Alice 5
- Então, o que disse o médico? - Perguntou
Alice a Lurdes enquanto bebia o café na esplanada do "Estrela".
Como vista, por detrás das casas, admiravam-se
ao longe as montanhas, e no cimo de uma delas avistavam-se as ruínas do
castelo, o lugar favorito de Alice.
Ali ela encontrava a paz, o seu refúgio.
Ali ela encontrava as suas aventuras, partia em viagens, conhecia novos
lugares, novas pessoas, novas vidas.
- Disse que era normal da idade... Ele
sabe lá. A minha mãe estava rija como um pero antes daquela lá se meter em
casa. E ainda disse que tem um quarto para mim. É preciso ter lata.
- Calma. Então que é lá isso? - Alice
olhava para ela divertida. - Já te esqueceste de quando a achavas o modelo
ideal de mulher?
- Isso era antes...- Lurdes respondeu
furiosa
- Antes
do quê?
- Antes de ela se enfiar lá em casa, toda
delicodoces, chazinho para aqui, gotinhas para acolá…irra. Ainda bem que se foi
embora.
- Olha
que tal irmos à vila amanhã às compras? - Alice disse-lhe com um ar divertido.
- Estamos as duas a precisar de desanuviar…
O
tempo foi passando e D. Augusta piorava a olhos vistos. Lurdes já não sabia
mais o que fazer. Alice também sofria. Gostava muito de ambas e custava-lhe não
poder fazer mais. Foi então que chegou o dia fatídico.
D. Augusta acabou por adormecer para
sempre, numa tarde de terça-feira. Lurdes tinha saído, deixara-a sentada no
sofá da sala, lancho já dado. Umas torradas e aquele chá que Olinda lhe tinha
deixado e que fazia as delícias da mãe.
Quando chegou, chamou por ela. Como não
teve resposta foi até à sala, e encontrou-a no chão. Torcida, agarrada à
barriga como se tivesse tido uma cólica. A pele estava toda manchada.
Ficou em pânico. Gritou, abanou a mãe, e
como ela não respondia, lá ligou para o 112.
Depois ligou para Alice.
Os vizinhos ao ouvirem a gritaria vieram
ver o que se passava. Lurdes chorava agarrada à mãe, ninguém a conseguiram
tirar de lá.
Foi Alice quando chegou que com a sua
calma, devagarinho, abraçando-a, falando baixinho, tentando acalmá-la, tentando
o impossível, lá conseguiu.
A
confusão em casa era muita.
Todos tentavam ajudar, uns fazendo-o de
facto, outros atrapalhando, mas em todos os casos a intenção era boa.

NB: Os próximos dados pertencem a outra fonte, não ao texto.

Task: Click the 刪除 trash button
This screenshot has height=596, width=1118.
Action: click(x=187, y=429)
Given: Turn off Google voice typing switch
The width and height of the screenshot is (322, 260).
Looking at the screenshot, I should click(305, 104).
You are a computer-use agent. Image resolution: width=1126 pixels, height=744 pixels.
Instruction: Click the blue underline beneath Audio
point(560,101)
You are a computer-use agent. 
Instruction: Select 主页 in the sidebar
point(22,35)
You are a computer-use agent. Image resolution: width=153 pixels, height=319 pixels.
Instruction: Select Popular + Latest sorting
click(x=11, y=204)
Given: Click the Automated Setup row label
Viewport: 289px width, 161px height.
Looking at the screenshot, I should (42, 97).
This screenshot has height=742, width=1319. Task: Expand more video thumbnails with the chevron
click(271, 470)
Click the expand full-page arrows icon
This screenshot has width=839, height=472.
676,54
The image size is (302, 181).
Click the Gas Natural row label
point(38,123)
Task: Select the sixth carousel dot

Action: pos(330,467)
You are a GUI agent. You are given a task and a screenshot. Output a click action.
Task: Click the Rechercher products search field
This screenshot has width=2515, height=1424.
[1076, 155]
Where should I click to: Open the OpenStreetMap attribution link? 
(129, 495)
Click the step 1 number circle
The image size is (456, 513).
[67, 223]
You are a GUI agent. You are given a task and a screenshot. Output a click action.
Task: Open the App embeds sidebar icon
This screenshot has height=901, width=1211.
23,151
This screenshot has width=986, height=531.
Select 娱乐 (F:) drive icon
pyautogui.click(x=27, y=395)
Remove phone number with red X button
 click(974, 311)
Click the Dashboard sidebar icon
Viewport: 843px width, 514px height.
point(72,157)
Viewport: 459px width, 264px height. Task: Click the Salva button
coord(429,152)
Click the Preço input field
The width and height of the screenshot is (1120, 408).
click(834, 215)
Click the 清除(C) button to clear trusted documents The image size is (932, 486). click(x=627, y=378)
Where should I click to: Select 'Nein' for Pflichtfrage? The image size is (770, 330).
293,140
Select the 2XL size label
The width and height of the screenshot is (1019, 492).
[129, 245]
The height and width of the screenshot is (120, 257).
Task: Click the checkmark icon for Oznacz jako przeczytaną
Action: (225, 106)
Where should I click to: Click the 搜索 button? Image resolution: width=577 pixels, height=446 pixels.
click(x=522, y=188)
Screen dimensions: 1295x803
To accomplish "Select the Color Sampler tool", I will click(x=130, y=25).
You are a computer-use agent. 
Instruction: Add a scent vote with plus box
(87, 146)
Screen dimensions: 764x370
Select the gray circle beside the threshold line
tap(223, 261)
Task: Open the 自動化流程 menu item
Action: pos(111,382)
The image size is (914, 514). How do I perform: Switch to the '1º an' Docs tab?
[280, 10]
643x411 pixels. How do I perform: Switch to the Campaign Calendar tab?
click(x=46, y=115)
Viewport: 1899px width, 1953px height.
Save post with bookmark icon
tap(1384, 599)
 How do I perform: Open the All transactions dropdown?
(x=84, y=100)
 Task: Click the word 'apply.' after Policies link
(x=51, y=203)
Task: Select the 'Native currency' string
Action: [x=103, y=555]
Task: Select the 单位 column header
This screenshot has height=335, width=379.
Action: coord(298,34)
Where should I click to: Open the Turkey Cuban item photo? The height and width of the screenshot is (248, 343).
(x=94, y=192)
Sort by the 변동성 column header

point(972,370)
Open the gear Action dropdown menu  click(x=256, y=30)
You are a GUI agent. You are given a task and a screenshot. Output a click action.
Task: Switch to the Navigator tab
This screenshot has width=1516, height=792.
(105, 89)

Chegou, finalmente o 112. Não havia nada a
fazer, a Sra. já estava morta há algumas horas. Tinham, no entanto, de esperar
pelo delegado de saúde para passar o atestado de óbito.
Como tinha morrido em casa teria de ir
primeiro para o instituto de medicina legal, onde seria feita uma autópsia.
- Uma autópsia?! – Lurdes gritava fora de
si. - Para quê? – Perguntava agarrando-se aos colarinhos do enfermeiro.
- Achavam que a tinha morto?
-Não digas disparates. – Acalmava-a Alice. -É
o procedimento normal nestes casos.
- Anda, vamos até ao quarto, deitar-te um
pouco. Agora não há nada que possas fazer. Bebe este chá. – Pegou no chá que a
mãe deixara no bule.
- Lurdes deu um gole e de imediato cuspiu.
- O que raio é isto? - Perguntou.
- O chá que a tua mãe estava a beber...
Ainda estava quente, na chaleira.
- Isto é horrível. – Tornou a cuspir. - Como
é que ela conseguia beber isto?
- Isso és tu que não estás bem. Vá,
deita-te. Eu trato de tudo. Olha, chegou o delegado.
Um homem dos seus 30 anos, de fato, alto e
bem composto, entrou pela casa adentro e perguntou pelos familiares ou
responsáveis pela vítima.
Alice aproximou-se. Naquele momento só lá
estava a filha, mas finalmente estava a dormir. Se ele não se importasse, ela poderia tratar do que fosse
preciso. Não era família, mas era o mais próximo que havia…
O médico acedeu ao pedido, contrariado, e questionou-a
a cerca das manchas da pele, e acerca das dores de barriga que algum vizinho
lhe tida dito serem frequentes ultimamente.
Alice disse-lhe o que sabia, que Lurdes
tinha chamado o médico há pouco tempo e que ele não tinha dado importância ao
assunto.
- Eram coisas da idade. Dissera ele.
O delegado nada disse. Não iria dizer mal
do colega, mas achava estranho que aquelas manchas associadas a cólicas não lhe
tivessem despertado a atenção. Bem, iria levá-la para autópsia e logo veria.